With a Moo-Moo Here
Aug. 10th, 2013 06:15 pmI’m still poking around with Farming Simulator 2013. I’ve imported a few simple Blender-created models, and that’s probably where I’ll draw the line. Reverse-engineering its animation system so I can create an actual vehicle with moving parts looks to be too steep a challenge, so I’m checking out other players’ creations.
Mods have addressed the game’s tedious amounts of equipment-driving. One mod plots out perfect rows for you and keeps you tracking straight lines across your field, overriding the natural slight drift of manual steering. Another makes hired hands skip rows so you can run multiple workers in offset formation on really big fields. There’s a complicated mod that lets you assign arbitrary paths and behavior triggers to AI drivers. Tell your harvester to go to spot X and empty itself into a cart when full; and tell your cart to wait at spot X until it’s full, then go to the silo, unload, and return for more. Or arrange for a backhoe to shift a huge load of silage from point A to point B one shovelful at a time.
The most interesting mod I’ve found simply changes the nighttime light level to a realistical pitch black. It gave the game a spooky, Slender vibe, but more to the point, it added a deep and realistic challenge to the game. Zig-zagging between barns at maximum speed is no longer an option when I can only see what’s in my headlights. Needing to place lights around my property so I could actually do work after nightfall would have added an interesting and organic challenge to the game — an advancement with an immediate, practical, natural benefit (though it would only have added so much to the game, since the bulk of your playtime is tending fields, and fields are much too large for artificial lighting). Alas, unless you install even more mods, there are no lights to buy. They aren’t needed. The default night view is no darker than a cloudy day.
Part of what’s still driving me is the stubborn desire to get somewhere in the game without cheating. The financial pacing of the game isn’t very good. You start with one small field that produces about $4k revenue per harvest and the requisite equipment to sow & reap three of the game’s six crops. As far as expenses go, new fields and new equipment cost $50k–$100k each, plus you start the game with $50k of debt, which accrues interest until you pay it off. So you’re stuck with your initial setup for an annoyingly long time. And since the game’s crops all grow in comparable time with comparable work and sell for comparable profit, branching out into other crops only lets you cover all the bases and ensure you always have the desired good on hand when market demand randomly spikes. You don’t get to do anything new or different with those other seeds.

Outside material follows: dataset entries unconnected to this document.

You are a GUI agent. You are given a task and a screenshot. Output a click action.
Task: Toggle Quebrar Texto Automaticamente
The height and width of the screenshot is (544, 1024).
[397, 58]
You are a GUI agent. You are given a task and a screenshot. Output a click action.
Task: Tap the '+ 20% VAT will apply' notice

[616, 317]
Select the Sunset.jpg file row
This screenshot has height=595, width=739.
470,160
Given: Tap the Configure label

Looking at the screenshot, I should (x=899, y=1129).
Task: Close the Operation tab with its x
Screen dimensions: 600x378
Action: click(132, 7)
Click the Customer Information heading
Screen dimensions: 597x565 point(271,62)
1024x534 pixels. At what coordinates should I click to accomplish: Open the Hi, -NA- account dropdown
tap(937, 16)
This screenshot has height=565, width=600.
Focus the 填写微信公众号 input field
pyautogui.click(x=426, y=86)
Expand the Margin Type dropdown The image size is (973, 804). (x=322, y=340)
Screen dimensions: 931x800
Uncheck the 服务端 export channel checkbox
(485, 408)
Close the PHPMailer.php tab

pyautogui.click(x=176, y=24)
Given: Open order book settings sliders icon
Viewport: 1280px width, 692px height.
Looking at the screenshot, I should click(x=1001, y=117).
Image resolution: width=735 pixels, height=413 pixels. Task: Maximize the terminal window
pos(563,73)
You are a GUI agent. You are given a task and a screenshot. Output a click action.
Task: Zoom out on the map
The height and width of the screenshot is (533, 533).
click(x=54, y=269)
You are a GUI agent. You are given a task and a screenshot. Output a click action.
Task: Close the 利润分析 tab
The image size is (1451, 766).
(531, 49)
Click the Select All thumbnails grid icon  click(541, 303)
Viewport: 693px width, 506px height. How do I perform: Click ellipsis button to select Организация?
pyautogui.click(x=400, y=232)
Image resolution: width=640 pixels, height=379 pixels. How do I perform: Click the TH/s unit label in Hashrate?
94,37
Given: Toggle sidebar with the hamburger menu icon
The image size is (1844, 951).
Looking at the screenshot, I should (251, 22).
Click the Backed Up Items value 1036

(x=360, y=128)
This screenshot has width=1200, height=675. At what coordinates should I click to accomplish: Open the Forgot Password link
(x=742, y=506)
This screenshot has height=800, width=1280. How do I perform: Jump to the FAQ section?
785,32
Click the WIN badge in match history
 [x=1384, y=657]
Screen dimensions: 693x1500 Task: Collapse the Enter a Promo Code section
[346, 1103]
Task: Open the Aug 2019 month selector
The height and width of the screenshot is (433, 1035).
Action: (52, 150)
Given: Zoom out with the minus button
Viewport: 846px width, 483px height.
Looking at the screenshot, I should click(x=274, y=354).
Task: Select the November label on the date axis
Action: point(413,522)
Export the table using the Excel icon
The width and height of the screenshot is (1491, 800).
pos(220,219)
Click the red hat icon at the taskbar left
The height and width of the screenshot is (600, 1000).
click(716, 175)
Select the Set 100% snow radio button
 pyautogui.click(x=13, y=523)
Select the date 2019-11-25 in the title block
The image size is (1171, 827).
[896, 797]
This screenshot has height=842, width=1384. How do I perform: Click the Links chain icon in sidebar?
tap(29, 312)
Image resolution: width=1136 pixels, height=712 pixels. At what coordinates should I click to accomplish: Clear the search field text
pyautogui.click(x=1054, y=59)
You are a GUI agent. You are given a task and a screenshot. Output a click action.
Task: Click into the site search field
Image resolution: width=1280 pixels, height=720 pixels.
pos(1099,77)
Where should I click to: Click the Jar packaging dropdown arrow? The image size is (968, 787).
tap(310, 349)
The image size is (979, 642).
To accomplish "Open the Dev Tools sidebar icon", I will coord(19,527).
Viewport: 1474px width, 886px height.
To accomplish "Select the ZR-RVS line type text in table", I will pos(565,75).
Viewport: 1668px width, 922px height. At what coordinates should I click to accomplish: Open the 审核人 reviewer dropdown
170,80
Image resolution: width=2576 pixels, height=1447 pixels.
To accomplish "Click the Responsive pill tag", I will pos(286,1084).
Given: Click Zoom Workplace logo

So if new crops don’t mean new things to do, what about livestock? There, it’s feast or famine. Chickens are dirt simple. Sheep are almost as simple, but force you to transport the wool using a QWOP-ishly unruly forklift. Then cows swing the other direction. You could just feed them hay, but they’ll only make half the milk they could. Getting full production requires growing three different crops, two of which require special equipment, then mixing them in a special blender which you also need to buy.
Is the game educational? Not really. I now know what a windrower and a tedder are, and that farmers compress silage by driving tractors over it (and why), but the game is more a simulation of farm equipment than of farming. Crops grow in a day. There’s no soil quality, no rotation, and no irrigation. There are no pests or pesticide. There are no seasons. There is weather, but its only effect is that you can’t tend fields while it’s inclement — crops are unaffected by temperature or rainfall. Livestock don’t breed and have no health issues, and if you don’t feed them, they simply produce almost nothing rather than dying.
Naturally, I find myself constantly thinking of ways this could be made a more interesting and more widely-accessible game — reduce the tedium, ramp the complexity well, etc. — only to realize it’ll pretty much never be broadly appealing until the gameplay is simplified to FarmVille levels and the 3D and modding are driven out completely.